_REQUISITO_
Copia sin cambios las líneas de las entradas que van desde la que contiene "Given: Go to next page arrow" hasta el final de las entradas, ambos extremos incluidos.

>>>

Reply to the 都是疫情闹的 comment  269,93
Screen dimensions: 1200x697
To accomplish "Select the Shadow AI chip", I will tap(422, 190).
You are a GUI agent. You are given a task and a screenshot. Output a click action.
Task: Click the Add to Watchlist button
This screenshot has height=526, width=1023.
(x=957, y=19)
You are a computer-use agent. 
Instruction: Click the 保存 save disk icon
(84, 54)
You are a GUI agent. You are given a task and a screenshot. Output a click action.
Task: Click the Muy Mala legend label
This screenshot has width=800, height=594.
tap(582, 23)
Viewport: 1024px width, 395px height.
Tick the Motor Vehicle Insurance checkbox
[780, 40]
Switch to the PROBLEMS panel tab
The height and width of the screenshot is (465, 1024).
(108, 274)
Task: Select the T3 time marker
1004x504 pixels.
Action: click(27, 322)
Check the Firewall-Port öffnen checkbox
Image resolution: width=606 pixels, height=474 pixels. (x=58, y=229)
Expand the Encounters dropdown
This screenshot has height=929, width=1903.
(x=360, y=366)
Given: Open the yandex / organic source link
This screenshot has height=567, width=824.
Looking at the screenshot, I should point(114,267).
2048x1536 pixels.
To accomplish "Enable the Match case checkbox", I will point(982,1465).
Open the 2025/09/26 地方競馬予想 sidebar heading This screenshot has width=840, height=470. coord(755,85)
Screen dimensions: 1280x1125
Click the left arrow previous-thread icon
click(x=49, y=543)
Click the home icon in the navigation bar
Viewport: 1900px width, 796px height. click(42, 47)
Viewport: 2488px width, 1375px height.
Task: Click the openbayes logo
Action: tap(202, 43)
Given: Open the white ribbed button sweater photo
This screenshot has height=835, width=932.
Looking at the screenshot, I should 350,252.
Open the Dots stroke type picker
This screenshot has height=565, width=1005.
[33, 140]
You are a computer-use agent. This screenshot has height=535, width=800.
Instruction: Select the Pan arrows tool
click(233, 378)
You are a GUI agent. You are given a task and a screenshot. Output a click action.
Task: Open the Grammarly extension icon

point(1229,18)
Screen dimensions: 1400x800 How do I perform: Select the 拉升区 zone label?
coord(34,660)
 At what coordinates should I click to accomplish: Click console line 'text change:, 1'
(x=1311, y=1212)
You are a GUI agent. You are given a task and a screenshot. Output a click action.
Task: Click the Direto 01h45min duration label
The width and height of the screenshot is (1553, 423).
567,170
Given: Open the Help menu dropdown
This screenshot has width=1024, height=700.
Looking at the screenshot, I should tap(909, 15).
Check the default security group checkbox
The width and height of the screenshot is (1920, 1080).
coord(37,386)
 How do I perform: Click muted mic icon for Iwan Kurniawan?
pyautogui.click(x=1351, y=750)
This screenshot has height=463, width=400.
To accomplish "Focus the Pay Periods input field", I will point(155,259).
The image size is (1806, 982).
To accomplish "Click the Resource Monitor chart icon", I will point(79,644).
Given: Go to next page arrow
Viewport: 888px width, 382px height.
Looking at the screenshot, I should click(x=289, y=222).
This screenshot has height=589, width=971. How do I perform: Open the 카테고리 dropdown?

<<<

_RESULTADO DE TAREA_
Given: Go to next page arrow
Viewport: 888px width, 382px height.
Looking at the screenshot, I should click(x=289, y=222).
This screenshot has height=589, width=971. How do I perform: Open the 카테고리 dropdown?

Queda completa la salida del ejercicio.